Stored items:
Start of Block

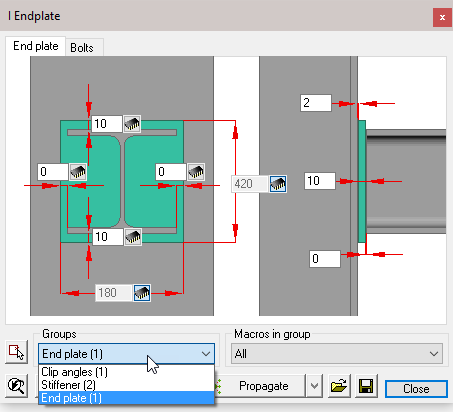Click the chip icon beside top 10 field

(132, 124)
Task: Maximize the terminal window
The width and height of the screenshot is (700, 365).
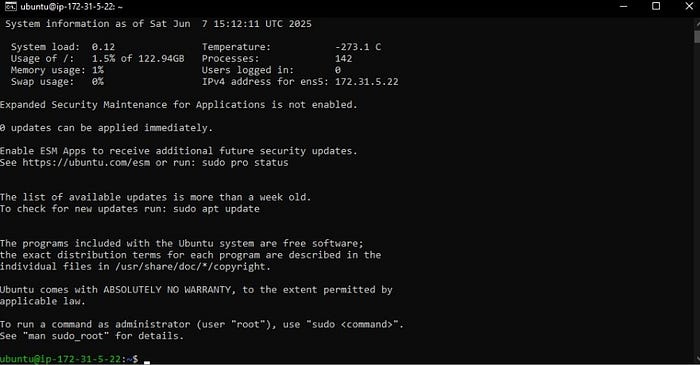Action: point(656,6)

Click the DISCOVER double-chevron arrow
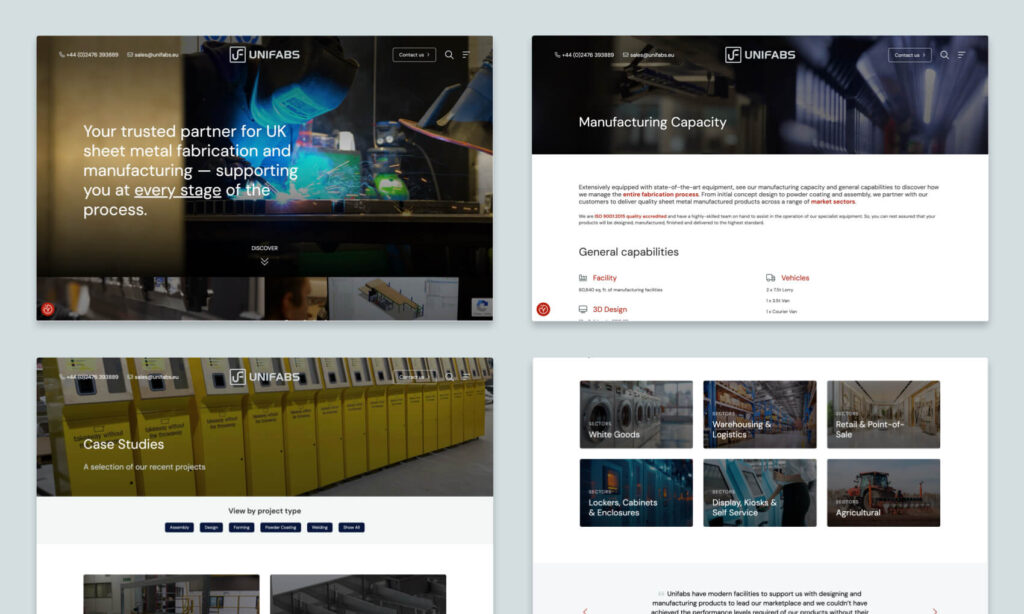[264, 261]
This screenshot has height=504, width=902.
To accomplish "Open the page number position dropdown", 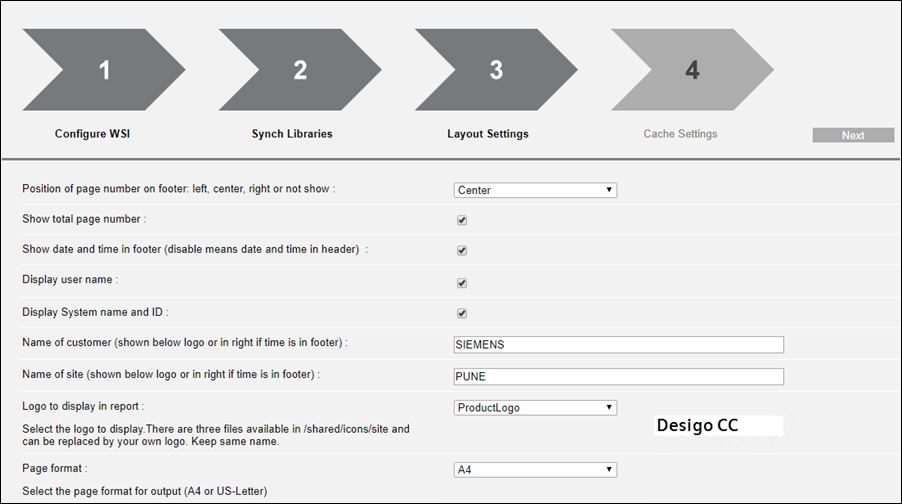I will pyautogui.click(x=535, y=190).
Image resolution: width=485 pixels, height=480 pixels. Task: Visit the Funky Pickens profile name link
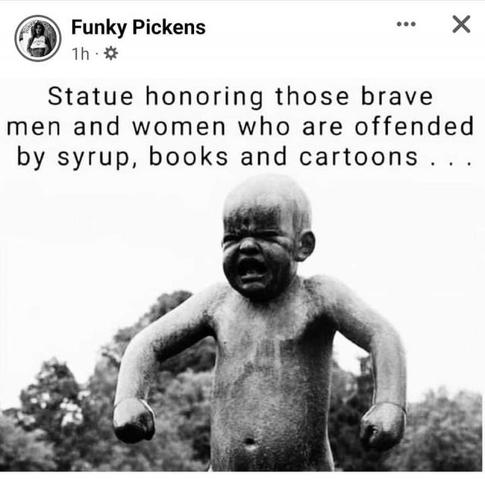[138, 27]
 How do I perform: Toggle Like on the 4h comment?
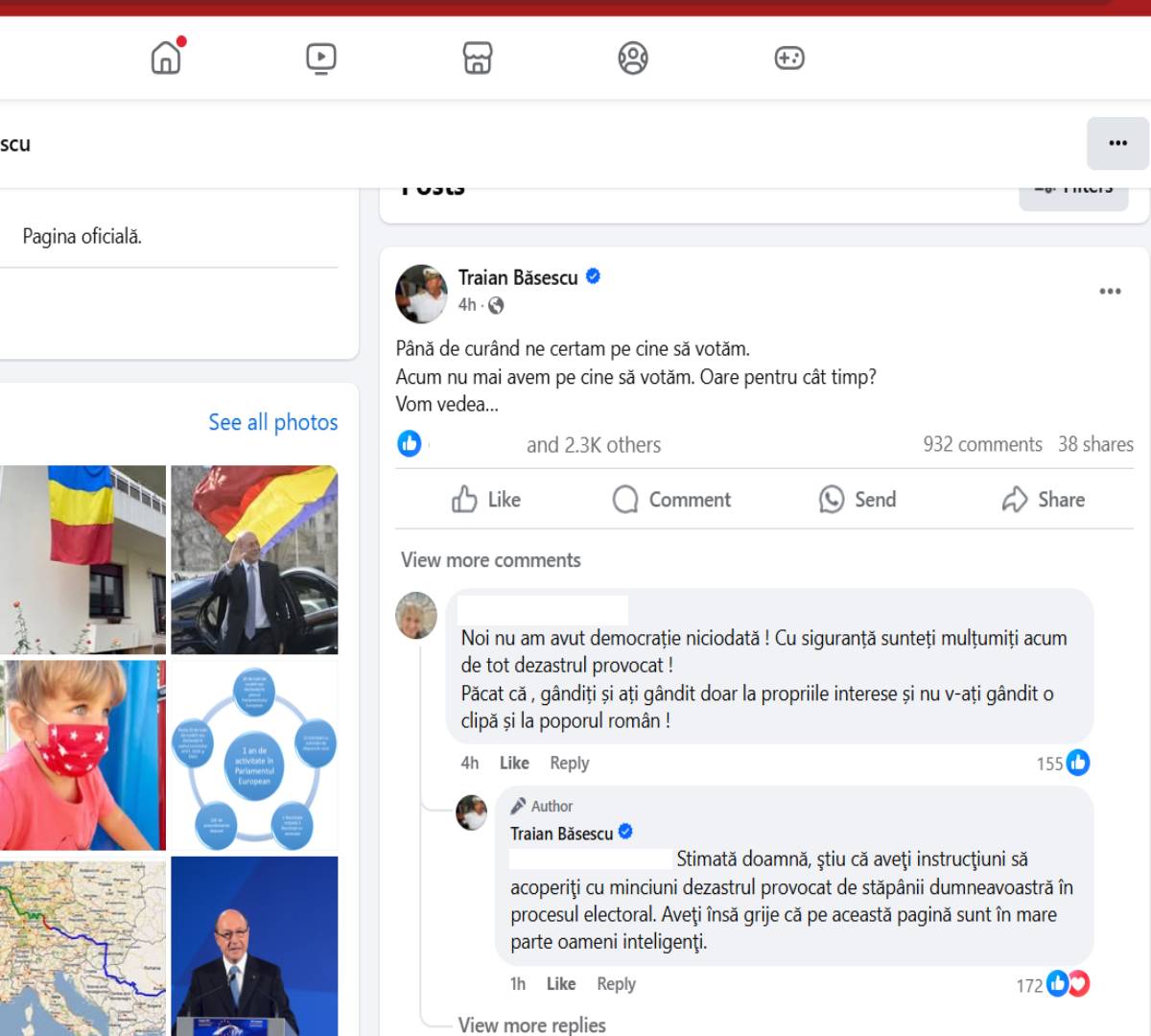point(513,763)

End of Block

PROBLEM TO WORK ON | Print only the lines running from the one containing "Image resolution: width=485" to the end of the data above, exactly; include no pictures.

SOLUTION TO THE PROBLEM |
Image resolution: width=485 pixels, height=480 pixels. Task: Visit the Funky Pickens profile name link
[138, 27]
 How do I perform: Toggle Like on the 4h comment?
point(513,763)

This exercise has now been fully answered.